* [WORK INSTRUCTIONS]:
Return the records in full, exactly as given.

* [Pixel coordinate grounding data]:
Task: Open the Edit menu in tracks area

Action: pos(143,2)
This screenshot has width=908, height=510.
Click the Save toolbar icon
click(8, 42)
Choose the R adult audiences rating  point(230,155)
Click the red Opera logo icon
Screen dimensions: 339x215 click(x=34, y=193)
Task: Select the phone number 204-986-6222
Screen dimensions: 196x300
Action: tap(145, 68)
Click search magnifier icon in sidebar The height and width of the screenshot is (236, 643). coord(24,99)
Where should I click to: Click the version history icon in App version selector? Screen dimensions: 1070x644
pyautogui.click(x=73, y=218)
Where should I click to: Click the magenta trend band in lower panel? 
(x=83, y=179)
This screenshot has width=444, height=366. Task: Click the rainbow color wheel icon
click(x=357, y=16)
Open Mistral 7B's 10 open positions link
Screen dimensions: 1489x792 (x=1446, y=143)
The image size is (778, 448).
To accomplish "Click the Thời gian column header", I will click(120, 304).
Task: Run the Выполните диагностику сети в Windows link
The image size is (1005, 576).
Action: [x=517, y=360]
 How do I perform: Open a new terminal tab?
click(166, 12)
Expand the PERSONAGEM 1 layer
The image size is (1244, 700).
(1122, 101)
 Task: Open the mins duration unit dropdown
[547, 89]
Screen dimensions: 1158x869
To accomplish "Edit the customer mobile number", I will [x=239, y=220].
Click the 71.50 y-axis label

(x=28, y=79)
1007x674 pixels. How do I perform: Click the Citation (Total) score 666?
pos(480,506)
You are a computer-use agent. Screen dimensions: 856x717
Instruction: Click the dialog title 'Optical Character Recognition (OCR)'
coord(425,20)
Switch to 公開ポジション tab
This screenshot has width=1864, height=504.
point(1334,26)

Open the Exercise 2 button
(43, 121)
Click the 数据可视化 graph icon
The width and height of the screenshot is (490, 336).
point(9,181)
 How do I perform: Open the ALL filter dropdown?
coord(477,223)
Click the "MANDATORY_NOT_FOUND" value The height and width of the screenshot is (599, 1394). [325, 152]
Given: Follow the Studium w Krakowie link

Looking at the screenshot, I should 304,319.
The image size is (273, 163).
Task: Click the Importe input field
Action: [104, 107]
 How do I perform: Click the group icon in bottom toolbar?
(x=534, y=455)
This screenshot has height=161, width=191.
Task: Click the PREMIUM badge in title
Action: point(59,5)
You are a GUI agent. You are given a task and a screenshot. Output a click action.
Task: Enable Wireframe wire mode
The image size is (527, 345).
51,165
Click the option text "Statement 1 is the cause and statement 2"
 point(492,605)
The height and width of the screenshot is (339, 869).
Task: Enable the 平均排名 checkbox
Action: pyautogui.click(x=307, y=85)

* [COMPLETED TASK]:
Task: Open the Edit menu in tracks area

Action: pos(143,2)
This screenshot has width=908, height=510.
Click the Save toolbar icon
click(8, 42)
Choose the R adult audiences rating  point(230,155)
Click the red Opera logo icon
Screen dimensions: 339x215 click(x=34, y=193)
Task: Select the phone number 204-986-6222
Screen dimensions: 196x300
Action: tap(145, 68)
Click search magnifier icon in sidebar The height and width of the screenshot is (236, 643). coord(24,99)
Where should I click to: Click the version history icon in App version selector? Screen dimensions: 1070x644
pyautogui.click(x=73, y=218)
Where should I click to: Click the magenta trend band in lower panel? 
(x=83, y=179)
This screenshot has width=444, height=366. Task: Click the rainbow color wheel icon
click(x=357, y=16)
Open Mistral 7B's 10 open positions link
Screen dimensions: 1489x792 (x=1446, y=143)
The image size is (778, 448).
To accomplish "Click the Thời gian column header", I will click(120, 304).
Task: Run the Выполните диагностику сети в Windows link
The image size is (1005, 576).
Action: [x=517, y=360]
 How do I perform: Open a new terminal tab?
click(166, 12)
Expand the PERSONAGEM 1 layer
The image size is (1244, 700).
(1122, 101)
 Task: Open the mins duration unit dropdown
[547, 89]
Screen dimensions: 1158x869
To accomplish "Edit the customer mobile number", I will [x=239, y=220].
Click the 71.50 y-axis label

(x=28, y=79)
1007x674 pixels. How do I perform: Click the Citation (Total) score 666?
pos(480,506)
You are a computer-use agent. Screen dimensions: 856x717
Instruction: Click the dialog title 'Optical Character Recognition (OCR)'
coord(425,20)
Switch to 公開ポジション tab
This screenshot has width=1864, height=504.
point(1334,26)

Open the Exercise 2 button
(43, 121)
Click the 数据可视化 graph icon
The width and height of the screenshot is (490, 336).
point(9,181)
 How do I perform: Open the ALL filter dropdown?
coord(477,223)
Click the "MANDATORY_NOT_FOUND" value The height and width of the screenshot is (599, 1394). [325, 152]
Given: Follow the Studium w Krakowie link

Looking at the screenshot, I should 304,319.
The image size is (273, 163).
Task: Click the Importe input field
Action: [104, 107]
 How do I perform: Click the group icon in bottom toolbar?
(x=534, y=455)
This screenshot has height=161, width=191.
Task: Click the PREMIUM badge in title
Action: point(59,5)
You are a GUI agent. You are given a task and a screenshot. Output a click action.
Task: Enable Wireframe wire mode
The image size is (527, 345).
51,165
Click the option text "Statement 1 is the cause and statement 2"
 point(492,605)
The height and width of the screenshot is (339, 869).
Task: Enable the 平均排名 checkbox
Action: pyautogui.click(x=307, y=85)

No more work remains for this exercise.